1 – Making the ocean
Set your foreground and background colours to a dark blue and a very dark blue.
Click Filter > Render > Clouds.
Create a new layer.
Set your colours to white and 50% grey (half way between black and white.)
Click Filter > Render > Clouds.
Click Filter > Distort > Ocean Ripple. Change the settings to give you reasonably-sized waves.
Change the layer's Mode from Normal to Color Burn.
If you're not happy with the colours, go to your blue layer, and press Ctrl+U to bring up the Hue/Saturation properties.
2 – Creating some islands
Create a new layer.
Press "D" to set your colours back to black and white.
Click Filter > Render > Clouds.
Click Image > Adjustments > Brightness/Contrast.
Set the Contrast to +100, and adjust the brightness to alter your "sea level". If you get no islands, press Cancel and then Ctrl+F to redo your clouds.
Click Select > Color Range, and choose Highlights from the drop-down box. Press OK.
Press Delete.
Once you have a few islands, press Ctrl+U to bring up the Hue/Saturation properties, and Colorize them to green. (You'll need to tick the Colorize box, and increase the Lightness.)
3 – Mountains and Sandy Beaches
In the Layers list, drag this layer below Layer 2, so it shares the Ocean Ripple effect.
Use the Lasso Tool to select each large island and move it to the edge. Move the smaller islands with the larger ones.
Right-click this layer in the Layers list, and choose Blending Options.
Turn on Outer Glow.
Turn on Bevel, and change its settings to: Inner Bevel, Chisel Soft, and set the Size high enough that there are no mountains with flat tops.
4 – Adding Text and Merging Layers
Use the Text Tool, and type in one title for each of your islands.
For each of your text layers, right-click on it, and choose Blending Options.
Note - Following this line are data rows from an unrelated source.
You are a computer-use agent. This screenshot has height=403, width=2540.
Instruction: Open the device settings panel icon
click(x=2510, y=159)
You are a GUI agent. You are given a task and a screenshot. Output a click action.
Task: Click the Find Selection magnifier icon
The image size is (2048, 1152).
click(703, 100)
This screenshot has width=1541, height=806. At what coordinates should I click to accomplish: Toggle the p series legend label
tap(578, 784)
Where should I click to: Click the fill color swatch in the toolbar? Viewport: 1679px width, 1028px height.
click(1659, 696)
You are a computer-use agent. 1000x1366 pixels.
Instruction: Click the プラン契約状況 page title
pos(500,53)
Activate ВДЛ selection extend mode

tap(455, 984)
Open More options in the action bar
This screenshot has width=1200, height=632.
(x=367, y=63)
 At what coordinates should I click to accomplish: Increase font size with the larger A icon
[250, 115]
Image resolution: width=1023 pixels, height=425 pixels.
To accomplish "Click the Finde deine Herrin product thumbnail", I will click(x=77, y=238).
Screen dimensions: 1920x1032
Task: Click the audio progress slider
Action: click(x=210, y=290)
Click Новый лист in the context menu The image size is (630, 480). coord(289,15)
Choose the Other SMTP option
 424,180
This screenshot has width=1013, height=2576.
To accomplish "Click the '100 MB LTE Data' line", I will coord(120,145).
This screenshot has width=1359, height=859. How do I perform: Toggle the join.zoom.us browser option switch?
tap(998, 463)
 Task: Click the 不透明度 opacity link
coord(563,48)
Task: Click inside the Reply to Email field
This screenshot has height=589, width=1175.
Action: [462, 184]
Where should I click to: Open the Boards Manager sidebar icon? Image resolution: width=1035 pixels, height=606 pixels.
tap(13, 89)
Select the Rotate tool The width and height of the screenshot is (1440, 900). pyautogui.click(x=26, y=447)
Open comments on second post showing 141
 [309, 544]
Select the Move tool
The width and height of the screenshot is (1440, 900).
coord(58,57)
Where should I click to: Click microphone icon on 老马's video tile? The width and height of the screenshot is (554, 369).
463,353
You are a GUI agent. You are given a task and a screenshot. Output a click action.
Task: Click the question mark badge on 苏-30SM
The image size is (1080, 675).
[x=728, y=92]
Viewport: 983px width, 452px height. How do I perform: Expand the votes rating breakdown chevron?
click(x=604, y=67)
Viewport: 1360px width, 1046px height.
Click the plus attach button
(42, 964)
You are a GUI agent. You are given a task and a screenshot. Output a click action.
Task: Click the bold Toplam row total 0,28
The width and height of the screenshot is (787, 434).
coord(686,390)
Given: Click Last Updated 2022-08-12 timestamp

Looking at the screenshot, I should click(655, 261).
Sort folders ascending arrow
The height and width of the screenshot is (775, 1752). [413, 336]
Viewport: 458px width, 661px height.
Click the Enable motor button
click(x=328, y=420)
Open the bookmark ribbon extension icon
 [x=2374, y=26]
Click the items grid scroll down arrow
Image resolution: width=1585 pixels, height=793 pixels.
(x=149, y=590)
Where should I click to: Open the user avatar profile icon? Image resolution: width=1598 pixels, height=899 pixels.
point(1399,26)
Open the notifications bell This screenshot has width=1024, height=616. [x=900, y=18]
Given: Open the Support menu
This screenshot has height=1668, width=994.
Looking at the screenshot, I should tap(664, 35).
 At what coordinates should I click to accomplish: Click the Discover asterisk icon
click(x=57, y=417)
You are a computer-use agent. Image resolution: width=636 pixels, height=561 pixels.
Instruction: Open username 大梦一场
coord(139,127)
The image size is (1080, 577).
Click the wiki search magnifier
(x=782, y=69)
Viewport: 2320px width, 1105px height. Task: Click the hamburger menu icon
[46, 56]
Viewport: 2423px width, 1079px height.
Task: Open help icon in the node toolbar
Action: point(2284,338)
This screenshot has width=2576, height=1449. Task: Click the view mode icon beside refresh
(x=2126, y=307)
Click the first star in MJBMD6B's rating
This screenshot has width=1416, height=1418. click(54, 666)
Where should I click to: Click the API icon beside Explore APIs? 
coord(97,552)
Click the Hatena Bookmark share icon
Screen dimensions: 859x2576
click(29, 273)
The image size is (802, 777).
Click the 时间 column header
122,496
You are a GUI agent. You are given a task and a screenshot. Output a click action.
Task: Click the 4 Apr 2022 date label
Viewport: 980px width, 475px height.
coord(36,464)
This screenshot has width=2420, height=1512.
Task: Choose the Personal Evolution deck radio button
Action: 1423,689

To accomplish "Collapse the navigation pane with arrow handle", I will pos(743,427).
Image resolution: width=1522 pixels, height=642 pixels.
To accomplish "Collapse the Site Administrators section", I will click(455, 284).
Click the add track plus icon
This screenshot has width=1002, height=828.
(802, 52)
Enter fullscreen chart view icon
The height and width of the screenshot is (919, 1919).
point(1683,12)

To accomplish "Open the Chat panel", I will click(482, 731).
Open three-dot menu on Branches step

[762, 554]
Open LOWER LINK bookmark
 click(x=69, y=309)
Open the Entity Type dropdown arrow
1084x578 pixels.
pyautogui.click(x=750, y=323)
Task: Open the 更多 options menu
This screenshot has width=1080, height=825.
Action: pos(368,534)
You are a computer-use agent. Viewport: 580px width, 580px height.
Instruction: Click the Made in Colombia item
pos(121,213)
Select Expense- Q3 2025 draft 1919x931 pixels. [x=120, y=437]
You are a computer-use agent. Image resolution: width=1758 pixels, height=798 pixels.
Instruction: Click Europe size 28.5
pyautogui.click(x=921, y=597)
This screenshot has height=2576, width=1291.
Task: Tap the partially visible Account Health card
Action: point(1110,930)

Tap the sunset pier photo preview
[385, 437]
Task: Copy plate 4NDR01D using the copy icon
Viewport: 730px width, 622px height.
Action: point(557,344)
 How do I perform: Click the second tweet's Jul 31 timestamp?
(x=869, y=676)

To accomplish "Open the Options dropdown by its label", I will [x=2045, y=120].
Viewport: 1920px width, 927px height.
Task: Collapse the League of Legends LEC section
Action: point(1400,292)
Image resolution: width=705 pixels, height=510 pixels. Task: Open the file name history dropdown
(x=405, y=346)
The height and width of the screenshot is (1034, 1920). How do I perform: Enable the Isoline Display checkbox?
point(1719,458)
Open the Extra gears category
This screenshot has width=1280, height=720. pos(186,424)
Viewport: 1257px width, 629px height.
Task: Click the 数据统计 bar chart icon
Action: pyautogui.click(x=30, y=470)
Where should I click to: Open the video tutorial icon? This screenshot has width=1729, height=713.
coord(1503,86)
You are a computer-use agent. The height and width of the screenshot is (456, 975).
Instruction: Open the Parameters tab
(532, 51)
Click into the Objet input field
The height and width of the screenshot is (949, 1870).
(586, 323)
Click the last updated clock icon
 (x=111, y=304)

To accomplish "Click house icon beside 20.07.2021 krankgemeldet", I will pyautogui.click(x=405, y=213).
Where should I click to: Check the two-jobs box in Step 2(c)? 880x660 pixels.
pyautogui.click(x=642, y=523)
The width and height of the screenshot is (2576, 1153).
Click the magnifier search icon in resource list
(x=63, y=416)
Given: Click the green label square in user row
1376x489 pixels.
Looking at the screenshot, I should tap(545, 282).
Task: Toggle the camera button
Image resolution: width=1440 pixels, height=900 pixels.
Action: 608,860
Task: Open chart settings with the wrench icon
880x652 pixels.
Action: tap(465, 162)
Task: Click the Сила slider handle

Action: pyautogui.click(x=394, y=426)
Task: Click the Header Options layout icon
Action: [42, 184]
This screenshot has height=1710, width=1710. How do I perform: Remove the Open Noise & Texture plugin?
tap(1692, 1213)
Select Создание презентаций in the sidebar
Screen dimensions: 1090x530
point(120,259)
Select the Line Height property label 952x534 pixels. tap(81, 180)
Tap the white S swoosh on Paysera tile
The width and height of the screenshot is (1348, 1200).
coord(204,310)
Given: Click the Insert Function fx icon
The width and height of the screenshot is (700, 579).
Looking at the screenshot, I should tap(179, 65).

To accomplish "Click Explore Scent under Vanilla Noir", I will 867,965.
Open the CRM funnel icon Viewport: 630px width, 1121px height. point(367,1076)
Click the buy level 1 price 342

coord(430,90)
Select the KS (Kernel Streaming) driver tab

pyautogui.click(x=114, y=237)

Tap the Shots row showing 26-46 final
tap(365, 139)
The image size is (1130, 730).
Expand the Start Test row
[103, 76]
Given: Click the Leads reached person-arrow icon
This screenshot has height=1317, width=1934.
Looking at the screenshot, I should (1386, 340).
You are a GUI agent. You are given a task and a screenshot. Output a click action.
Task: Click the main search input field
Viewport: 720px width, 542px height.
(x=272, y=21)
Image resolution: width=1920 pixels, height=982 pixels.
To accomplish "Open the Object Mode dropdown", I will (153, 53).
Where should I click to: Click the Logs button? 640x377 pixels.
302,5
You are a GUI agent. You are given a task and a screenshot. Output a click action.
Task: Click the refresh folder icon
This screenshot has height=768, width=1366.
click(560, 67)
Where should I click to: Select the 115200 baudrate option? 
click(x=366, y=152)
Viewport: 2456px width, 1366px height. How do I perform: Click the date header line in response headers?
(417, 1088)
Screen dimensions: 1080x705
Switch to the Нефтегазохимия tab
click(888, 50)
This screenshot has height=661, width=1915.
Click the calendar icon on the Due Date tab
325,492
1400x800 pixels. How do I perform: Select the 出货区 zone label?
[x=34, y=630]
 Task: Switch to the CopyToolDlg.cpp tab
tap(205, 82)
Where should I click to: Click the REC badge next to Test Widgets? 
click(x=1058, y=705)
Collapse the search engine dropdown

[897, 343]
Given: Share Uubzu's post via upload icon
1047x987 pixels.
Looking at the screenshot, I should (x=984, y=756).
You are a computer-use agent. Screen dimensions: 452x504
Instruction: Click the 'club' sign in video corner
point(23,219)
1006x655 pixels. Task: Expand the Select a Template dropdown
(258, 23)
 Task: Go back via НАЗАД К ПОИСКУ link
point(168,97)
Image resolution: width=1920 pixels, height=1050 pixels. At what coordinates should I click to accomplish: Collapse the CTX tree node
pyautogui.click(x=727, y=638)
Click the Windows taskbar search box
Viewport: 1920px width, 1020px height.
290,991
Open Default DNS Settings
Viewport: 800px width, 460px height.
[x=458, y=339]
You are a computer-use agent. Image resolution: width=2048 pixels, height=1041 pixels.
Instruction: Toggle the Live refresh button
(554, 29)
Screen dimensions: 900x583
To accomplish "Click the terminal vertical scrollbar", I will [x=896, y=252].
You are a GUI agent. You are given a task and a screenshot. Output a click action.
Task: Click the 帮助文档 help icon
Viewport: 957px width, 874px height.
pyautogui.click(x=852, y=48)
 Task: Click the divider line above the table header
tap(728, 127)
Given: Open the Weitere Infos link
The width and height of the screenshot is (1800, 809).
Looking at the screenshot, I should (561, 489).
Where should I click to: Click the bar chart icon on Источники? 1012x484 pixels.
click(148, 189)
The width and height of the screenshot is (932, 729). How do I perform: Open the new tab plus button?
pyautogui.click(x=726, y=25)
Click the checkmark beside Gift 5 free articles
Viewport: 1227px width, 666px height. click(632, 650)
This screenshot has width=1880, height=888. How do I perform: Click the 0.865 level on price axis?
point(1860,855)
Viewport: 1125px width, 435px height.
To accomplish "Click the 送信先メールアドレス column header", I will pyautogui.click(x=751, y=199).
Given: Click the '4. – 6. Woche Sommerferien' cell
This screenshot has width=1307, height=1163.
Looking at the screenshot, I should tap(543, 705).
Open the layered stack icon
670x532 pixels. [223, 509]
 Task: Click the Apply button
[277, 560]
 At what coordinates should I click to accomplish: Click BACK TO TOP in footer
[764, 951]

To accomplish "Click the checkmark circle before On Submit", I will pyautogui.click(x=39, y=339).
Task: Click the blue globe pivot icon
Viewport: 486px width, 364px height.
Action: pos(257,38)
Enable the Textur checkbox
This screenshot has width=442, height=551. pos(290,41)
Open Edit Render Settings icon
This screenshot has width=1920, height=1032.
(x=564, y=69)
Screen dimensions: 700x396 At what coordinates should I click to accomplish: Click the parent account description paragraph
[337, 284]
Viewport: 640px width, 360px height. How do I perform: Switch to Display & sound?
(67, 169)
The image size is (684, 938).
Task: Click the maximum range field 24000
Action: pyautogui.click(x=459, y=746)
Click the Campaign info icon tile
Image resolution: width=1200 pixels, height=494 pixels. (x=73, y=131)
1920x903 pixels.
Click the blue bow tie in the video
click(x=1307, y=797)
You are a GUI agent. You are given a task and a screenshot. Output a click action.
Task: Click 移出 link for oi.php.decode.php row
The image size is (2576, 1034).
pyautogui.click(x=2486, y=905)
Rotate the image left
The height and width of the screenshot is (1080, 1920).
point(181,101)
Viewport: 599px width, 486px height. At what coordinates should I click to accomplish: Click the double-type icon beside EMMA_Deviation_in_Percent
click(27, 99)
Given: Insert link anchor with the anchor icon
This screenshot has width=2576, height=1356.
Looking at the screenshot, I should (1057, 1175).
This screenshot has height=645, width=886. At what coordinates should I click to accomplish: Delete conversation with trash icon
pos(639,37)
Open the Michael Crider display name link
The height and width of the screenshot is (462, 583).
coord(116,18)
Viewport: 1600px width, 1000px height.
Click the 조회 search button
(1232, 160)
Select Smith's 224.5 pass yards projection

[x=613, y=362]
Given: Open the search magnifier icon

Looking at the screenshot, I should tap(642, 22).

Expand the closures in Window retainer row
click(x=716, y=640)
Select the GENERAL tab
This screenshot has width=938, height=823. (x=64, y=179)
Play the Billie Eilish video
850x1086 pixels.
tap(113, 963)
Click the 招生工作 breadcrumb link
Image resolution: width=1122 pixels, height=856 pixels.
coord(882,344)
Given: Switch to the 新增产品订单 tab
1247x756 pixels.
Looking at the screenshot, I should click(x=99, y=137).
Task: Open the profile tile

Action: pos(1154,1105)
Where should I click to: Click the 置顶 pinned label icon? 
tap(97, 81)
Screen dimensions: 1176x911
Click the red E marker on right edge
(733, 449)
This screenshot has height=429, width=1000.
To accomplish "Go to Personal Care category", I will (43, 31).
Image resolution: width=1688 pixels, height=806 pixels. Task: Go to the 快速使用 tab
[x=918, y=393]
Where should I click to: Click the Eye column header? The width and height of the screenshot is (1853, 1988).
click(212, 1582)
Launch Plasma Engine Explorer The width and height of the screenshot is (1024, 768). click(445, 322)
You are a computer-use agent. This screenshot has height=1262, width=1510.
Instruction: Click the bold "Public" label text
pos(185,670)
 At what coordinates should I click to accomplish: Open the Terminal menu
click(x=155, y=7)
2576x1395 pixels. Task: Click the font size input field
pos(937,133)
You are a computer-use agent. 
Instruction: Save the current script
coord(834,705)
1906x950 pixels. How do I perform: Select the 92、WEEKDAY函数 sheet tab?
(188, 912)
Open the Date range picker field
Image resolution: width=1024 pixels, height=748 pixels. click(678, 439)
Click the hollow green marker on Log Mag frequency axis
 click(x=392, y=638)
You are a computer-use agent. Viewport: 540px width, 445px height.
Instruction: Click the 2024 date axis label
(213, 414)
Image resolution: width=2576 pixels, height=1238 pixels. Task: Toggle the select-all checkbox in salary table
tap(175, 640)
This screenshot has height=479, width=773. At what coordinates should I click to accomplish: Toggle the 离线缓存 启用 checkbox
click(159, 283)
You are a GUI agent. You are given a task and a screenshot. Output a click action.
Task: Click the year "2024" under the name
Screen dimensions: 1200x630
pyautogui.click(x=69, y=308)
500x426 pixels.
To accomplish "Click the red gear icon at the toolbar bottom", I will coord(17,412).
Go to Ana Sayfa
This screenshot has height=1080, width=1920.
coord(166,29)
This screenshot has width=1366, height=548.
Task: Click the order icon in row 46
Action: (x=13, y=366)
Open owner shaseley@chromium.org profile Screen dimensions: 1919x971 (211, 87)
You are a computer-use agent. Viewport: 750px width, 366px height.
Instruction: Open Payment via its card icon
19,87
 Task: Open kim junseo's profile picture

Set the Size to 1, set the Gloss Contour to Ring - Double, and turn Antialiasing on.
In the Layers list, click one of these layers. Link this layer with the other text layers, and with your green "islands" layer. (To link them, click the empty box next to the eyeball.)
Press Ctrl+E to merge all these layers.
5 – Bringing in the Water Line
Ctrl+Click on this layer in the Layers list to select it.
Click Select > Modify > Contract. Type in "10" and press OK.
With the Selection Tool, right-click your image, and choose "Layer via Cut". This should now give you two layers - one being the centres of the large islands, and the other layer being the coastal regions.
To make this coastal layer look submerged, set the layer's Opacity to around 17%. Change its Mode from Normal to Linear Dodge if you're using Photoshop CS.
6 – Using the Slice Tool
Use the Slice Tool to cut your image up into the various islands you've made, similar to the diagram above.
Click File > Save for Web. Choose Jpeg, Quality 60.
This saves each box as a separate image.
Set your coastal layer's opacity and Mode back to 100% and Normal, and Save for Web again.
7 – Creating a Mouseover Image
In your web editor, create a Rollover (Mouseover) image, with the normal version of each island as the base image, and the "submerged" image as the "moused over" state of the image.
If you like, you can reverse these images, so that the island pops out of the sea when moused over.